First of all, we’re not 100 percent sure this is real, but it is hilarious. Poor Matthew. So unfortunate. Let’s take a moment to see what his misstep can teach us.

Lesson 1: Like fire or a samurai sword, email is deadly when misused.

One thing about email that is both awesome and terrible is its instantaneous nature. It allows you to fire off a reply so quickly, you don’t take the time to carefully think about your response. If Matthew had taken the time to mull over Carl’s question, he might not have made his response quite so—magically delicious. No matter how eager you are to get the job, it’s better to write your reply, then take a little while to think it over and make sure you’ve got it right. A thoughtful response goes much further than a fast one.
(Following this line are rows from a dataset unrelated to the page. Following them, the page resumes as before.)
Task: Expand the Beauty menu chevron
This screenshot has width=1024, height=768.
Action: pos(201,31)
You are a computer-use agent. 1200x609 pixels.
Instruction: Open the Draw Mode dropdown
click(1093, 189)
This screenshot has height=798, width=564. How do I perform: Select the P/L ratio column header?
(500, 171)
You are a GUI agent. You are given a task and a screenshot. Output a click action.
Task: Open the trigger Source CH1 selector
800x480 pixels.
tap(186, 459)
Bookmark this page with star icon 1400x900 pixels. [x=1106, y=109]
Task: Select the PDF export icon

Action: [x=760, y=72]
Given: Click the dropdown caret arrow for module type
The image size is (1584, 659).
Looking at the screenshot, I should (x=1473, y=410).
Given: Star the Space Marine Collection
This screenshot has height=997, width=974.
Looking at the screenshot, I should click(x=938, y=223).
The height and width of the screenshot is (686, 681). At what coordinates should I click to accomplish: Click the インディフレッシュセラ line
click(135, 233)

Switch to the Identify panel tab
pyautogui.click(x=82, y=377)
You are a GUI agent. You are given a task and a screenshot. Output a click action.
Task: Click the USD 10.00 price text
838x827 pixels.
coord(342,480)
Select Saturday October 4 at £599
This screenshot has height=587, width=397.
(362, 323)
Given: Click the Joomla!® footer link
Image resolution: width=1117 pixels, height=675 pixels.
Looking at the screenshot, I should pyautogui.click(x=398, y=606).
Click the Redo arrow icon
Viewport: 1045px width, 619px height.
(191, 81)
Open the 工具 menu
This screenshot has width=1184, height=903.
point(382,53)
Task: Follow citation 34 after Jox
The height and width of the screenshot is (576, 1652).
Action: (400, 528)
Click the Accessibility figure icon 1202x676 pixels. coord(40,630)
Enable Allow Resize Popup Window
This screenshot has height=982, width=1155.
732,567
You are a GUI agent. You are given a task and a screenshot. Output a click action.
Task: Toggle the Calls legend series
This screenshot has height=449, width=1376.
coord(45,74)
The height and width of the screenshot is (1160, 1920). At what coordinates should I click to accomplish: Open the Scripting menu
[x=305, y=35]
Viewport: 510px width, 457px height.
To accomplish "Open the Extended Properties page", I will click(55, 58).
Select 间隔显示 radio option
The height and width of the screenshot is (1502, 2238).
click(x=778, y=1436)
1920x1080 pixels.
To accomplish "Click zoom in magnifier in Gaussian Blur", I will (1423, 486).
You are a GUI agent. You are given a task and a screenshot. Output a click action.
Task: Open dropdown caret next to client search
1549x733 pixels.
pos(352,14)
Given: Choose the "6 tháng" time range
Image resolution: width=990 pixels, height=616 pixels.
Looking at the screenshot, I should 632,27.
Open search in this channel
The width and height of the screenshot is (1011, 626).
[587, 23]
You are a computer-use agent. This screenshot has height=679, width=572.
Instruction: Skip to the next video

Lesson 2: Be careful with your fonts.

Any design nerd (and we use the term affectionately, since we qualify) will tell you that Comic Sans is a no-no in a professional email. We think it’s a no-no in general, but we’re not going to judge you as harshly if you use it in a “please make more coffee if you drink it all” letter in the break room as we would if you use it in a professional context. Cutesy fonts just make you look goofy. Stick to something more serious, like Helvetica or Arial or even Times New Roman. Your potential employer may not care, but better safe than sorry.

Lesson 3: Proofread.

Then proofread again, and once you’re done, proofread one more time. Aside from looking like a bag of Skittles, this email is a grammatical mess. No matter how excited and eager you are to get your response back to a potential employer, it’s worth the extra time it takes to make sure you send a clean and correct reply. Even though email is a fast and informal means of communication, grammar is still important. Matthew says right there in his email that he pays attention to detail (you can’t miss it; it’s bright orange), but his sloppy grammar doesn’t do much to help his case. It matters.

Lesson 4: Asking a question is not unprofessional.

Clearly, Matthew didn’t understand what Carl was asking. And you know what? That’s OK. It’s fine that you don’t know everything. If you have access to a more established mentor, forward the email and see how they interpret it, or reply to the original sender and ask if they can explain their question more clearly. Sure, it might make you feel dumb and inexperienced, but you know what makes you actually look dumb and inexperienced? SENDING A FLIPPING RAINBOW EMAIL.

One thing that works in Matthew’s favor is that he’s clearly eager about his job search, and that’s a good thing. So thanks for being a cautionary tale, Matthew. Best of luck in your search!